Ein regierungsnaher sowie ein linksorientierter Kommentator sind sich einig: Es war richtig von Ministerpräsident Viktor Orbán, Michail Gorbatschow durch eine Teilnahme an dessen Beerdigung zu ehren, während andere westliche Staatsoberhäupter diesem Beispiel nicht gefolgt waren.

Zsolt Bayer vergleicht das Schicksal von Michail Gorbatschow mit dem Leben des brasilianischen „Mannes aus dem Loch“. (Das war ein Ureinwohner, der bis zu seinem Tod letzte Woche allein im Regenwald gelebt hatte, nachdem sein Stamm von Siedlern vergiftet worden war – Anm. d. Red.) In der Tageszeitung Magyar Nemzet behauptet der regierungsfreundliche Kommentator, dass der Westen Gorbatschow zum Sieg im Kalten Krieg gelockt habe. Zu diesem Zweck habe man ihm und seinem Volk „giftigen Zucker“ verabreicht, der zum Untergang der Sowjetunion geführt habe. Schade, so Bayer, dass sich westliche Staats- und Regierungschefs – mit Ausnahme des ungarischen Ministerpräsidenten Viktor Orbán – nicht einmal die Mühe gemacht hätten, an seiner Beerdigung teilzunehmen und ihn für seine mutige Entscheidung zu ehren, die Sowjetunion nicht mit Gewalt gerettet zu haben.

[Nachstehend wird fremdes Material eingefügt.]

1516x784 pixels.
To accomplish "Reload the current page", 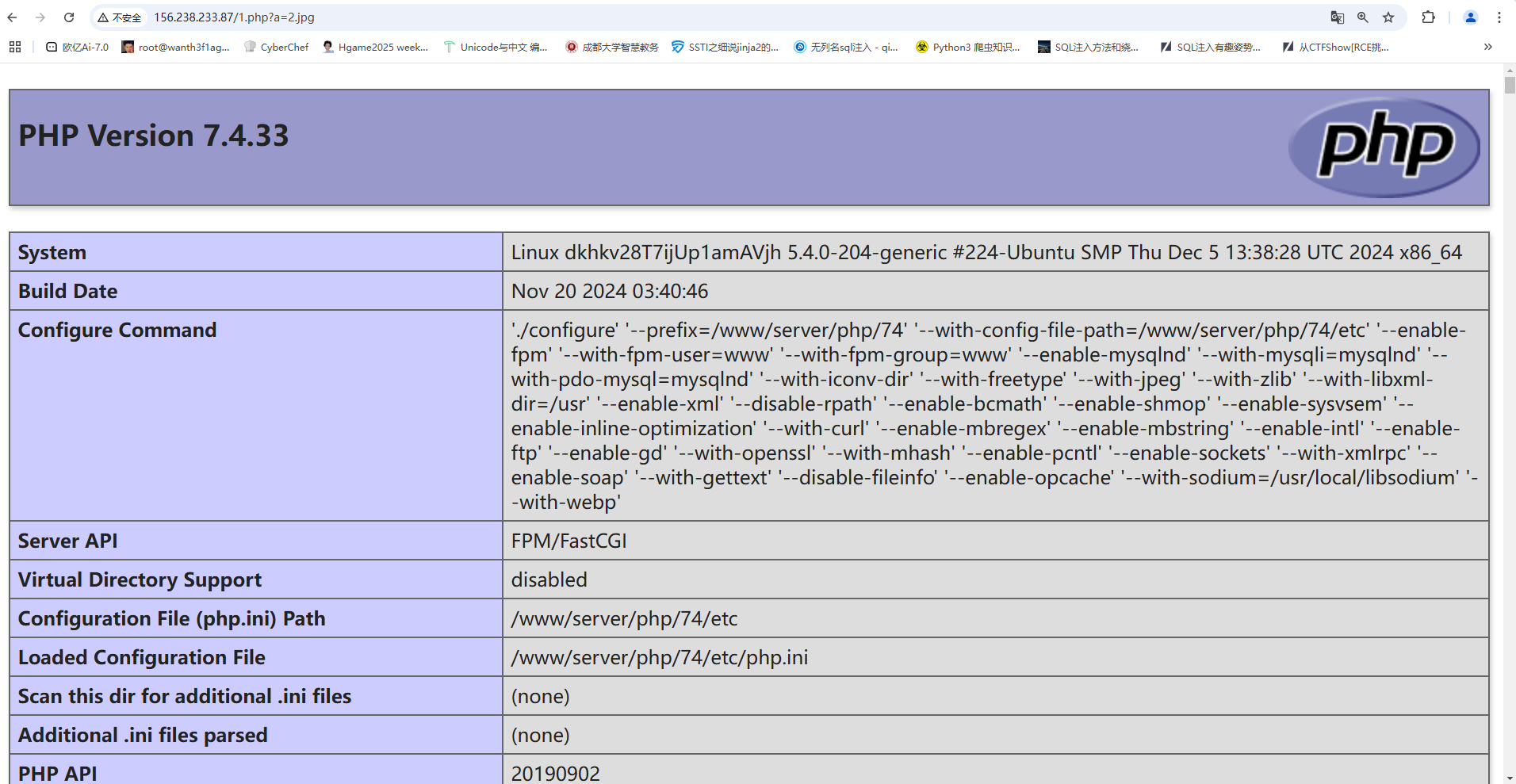I will [69, 17].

In einem Artikel für Népszava erkennt Gábor Horváth an, dass es sich bei der Entscheidung von Ministerpräsident Orbán, an der Beerdigung teilzunehmen, um eine wichtige Geste zur Würdigung von Gorbatschows historischen Leistungen gehandelt habe, die den friedlichen Übergang vom Kommunismus ermöglicht hätten. Auch der linke Kommentator hält es für eine Schande, dass andere Politiker der Region, „die ohne Gorbatschow nicht in souveränen Ländern leben würden“, aufgrund engstirniger politischer Erwägungen im Zusammenhang mit dem Ukraine-Krieg Gorbatschow ihre Ehre nicht erwiesen hätten.
Allerdings glaubt Horváth, dass die Geste Orbáns noch sympathischer gewesen wäre, hätte er auch Politiker der Sozialistischen Partei eingeladen – Gorbatschows Verhandlungspartner in den späten 1980er Jahren –, anstatt den Fidesz-Abgeordneten Tamás Deutch und die konservativen Historikerin Mária Schmidt. Horváth vermutet zudem, dass Ministerpräsident Orbán die Gelegenheit genutzt habe, um auf Tuchfühlung mit Vertretern des derzeitigen russischen Regimes zu gehen.